Nobody in the UK media is asking what this means for Britain.
Rakesh Xaman’s piece on China as the real winner of the Iran war is worth your time. The structural argument is solid, the historical analogies earn their place, and the “three boards” framing captures something most Western coverage is missing.
It’s written from a US vantage point but the UK dimension is more acute and right now it’s being ignored.
In January, the government approved China’s “super embassy” near the City of London, overriding repeated local authority rejections on security grounds. Days later, Starmer flew to Beijing. Chatham House noted at the time that China’s leverage over the UK “exercised through economic ties and dependencies” is “harder to detect and more difficult to unwind once embedded.” That was before Beijing brokered the Iran ceasefire.
It matters even more now. This week the UK’s cyber chief confirmed the most serious attacks against British infrastructure are coming from Russia, Iran, and China, the same three governments the UK is simultaneously running active trade relationships with as the “Special Relationship” with the US becomes ever more toxic.

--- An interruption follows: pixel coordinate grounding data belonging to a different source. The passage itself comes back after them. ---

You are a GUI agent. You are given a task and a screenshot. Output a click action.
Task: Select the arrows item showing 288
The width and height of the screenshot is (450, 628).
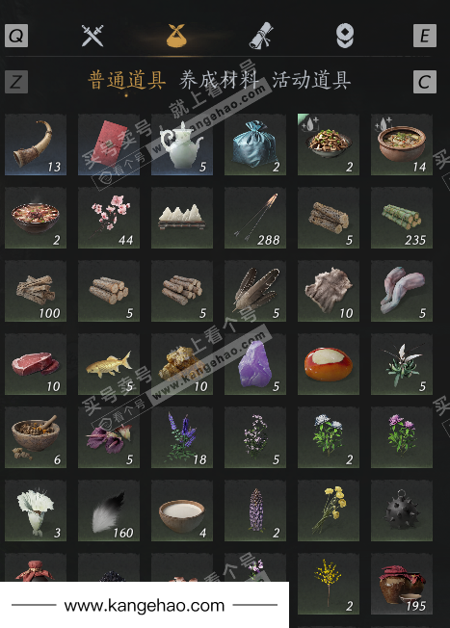(255, 218)
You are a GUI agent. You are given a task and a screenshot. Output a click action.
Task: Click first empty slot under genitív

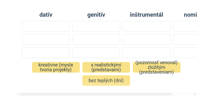pyautogui.click(x=96, y=26)
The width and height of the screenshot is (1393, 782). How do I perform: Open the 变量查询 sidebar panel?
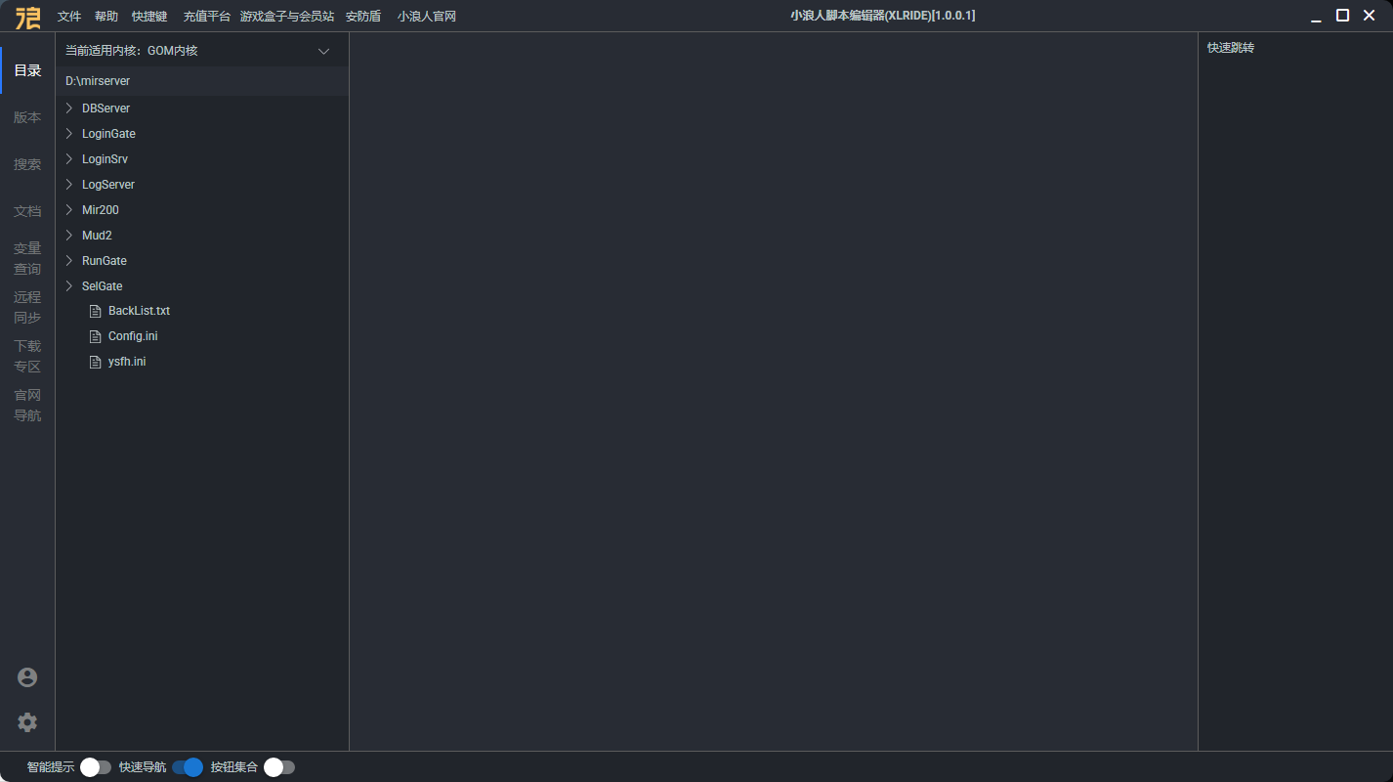point(27,258)
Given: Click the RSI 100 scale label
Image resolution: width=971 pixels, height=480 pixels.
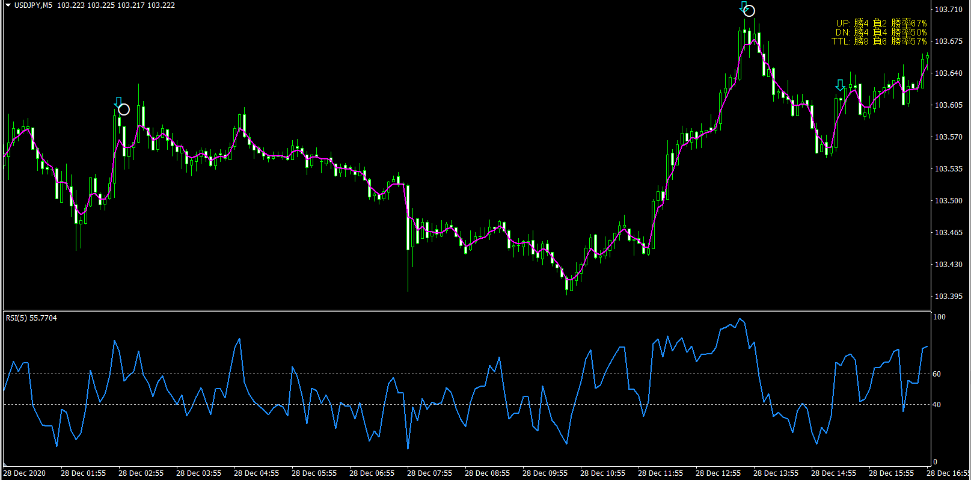Looking at the screenshot, I should 939,317.
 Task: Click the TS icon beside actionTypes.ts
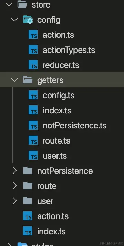(33, 50)
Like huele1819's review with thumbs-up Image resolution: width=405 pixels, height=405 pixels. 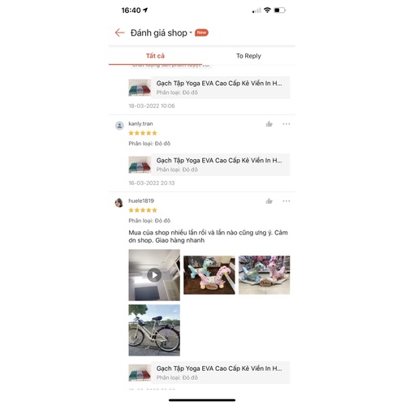tap(269, 201)
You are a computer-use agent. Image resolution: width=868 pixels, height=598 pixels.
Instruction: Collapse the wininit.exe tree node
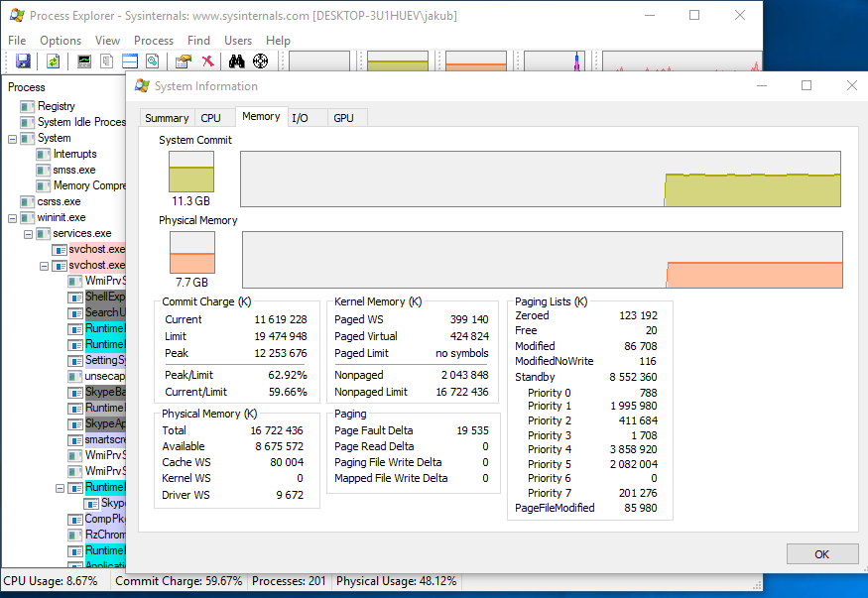coord(13,218)
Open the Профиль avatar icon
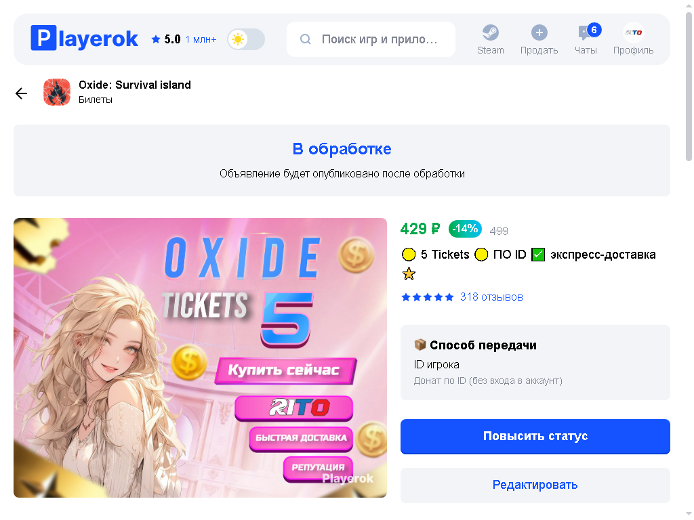 634,33
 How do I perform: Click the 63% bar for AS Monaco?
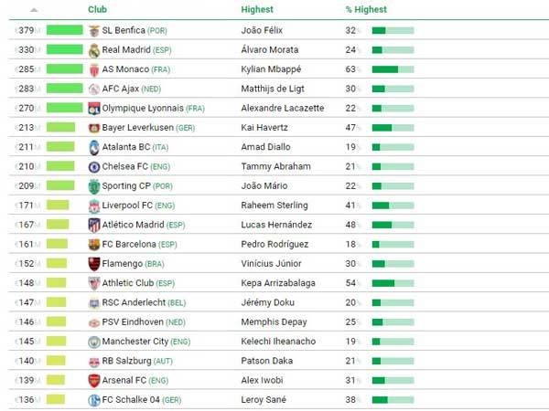pos(393,69)
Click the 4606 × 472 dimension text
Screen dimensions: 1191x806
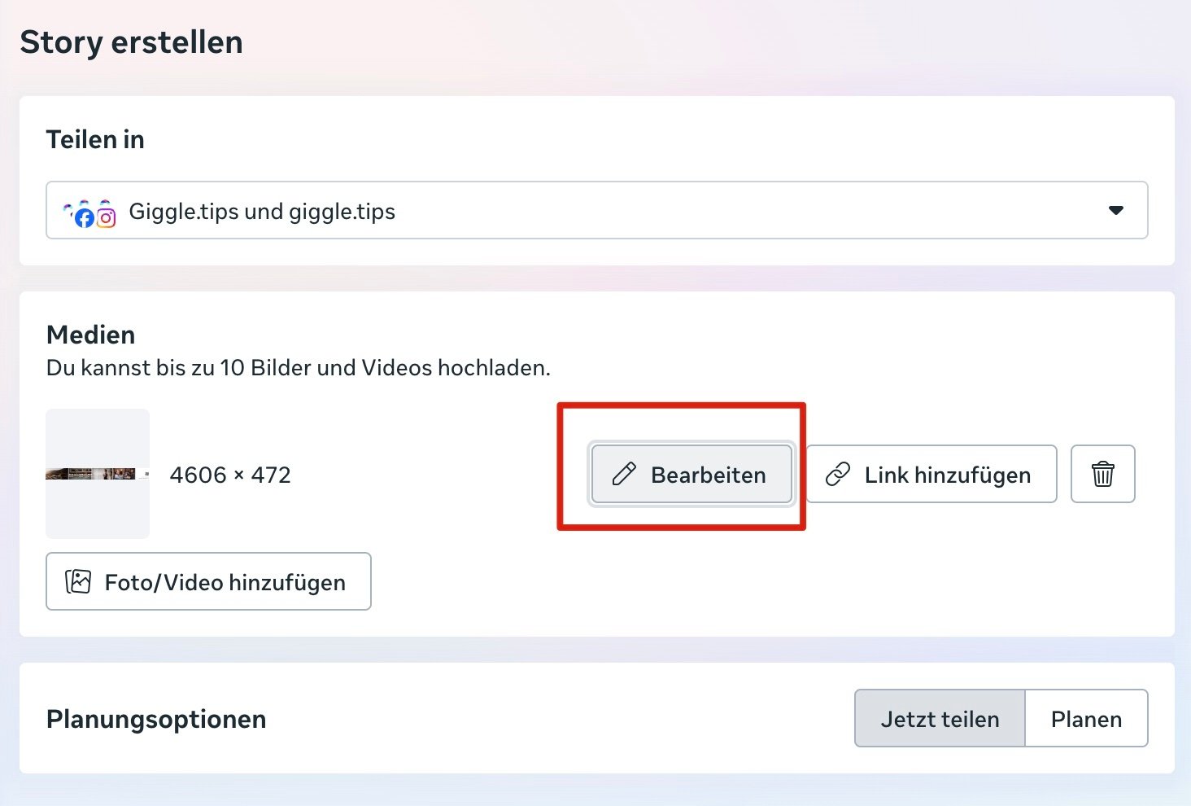pos(230,475)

Chatham House put it plainly in January, saying the UK cannot avoid deepening ties with Beijing, but the risks of doing so without a coherent strategy are significant. The Iran ceasefire has made those risks structural rather than theoretical.
We’re watching this thread closely. The connection between the embassy approval, the Starmer visit, and China’s post-war diplomatic positioning hasn’t been properly joined up by any UK outlet yet.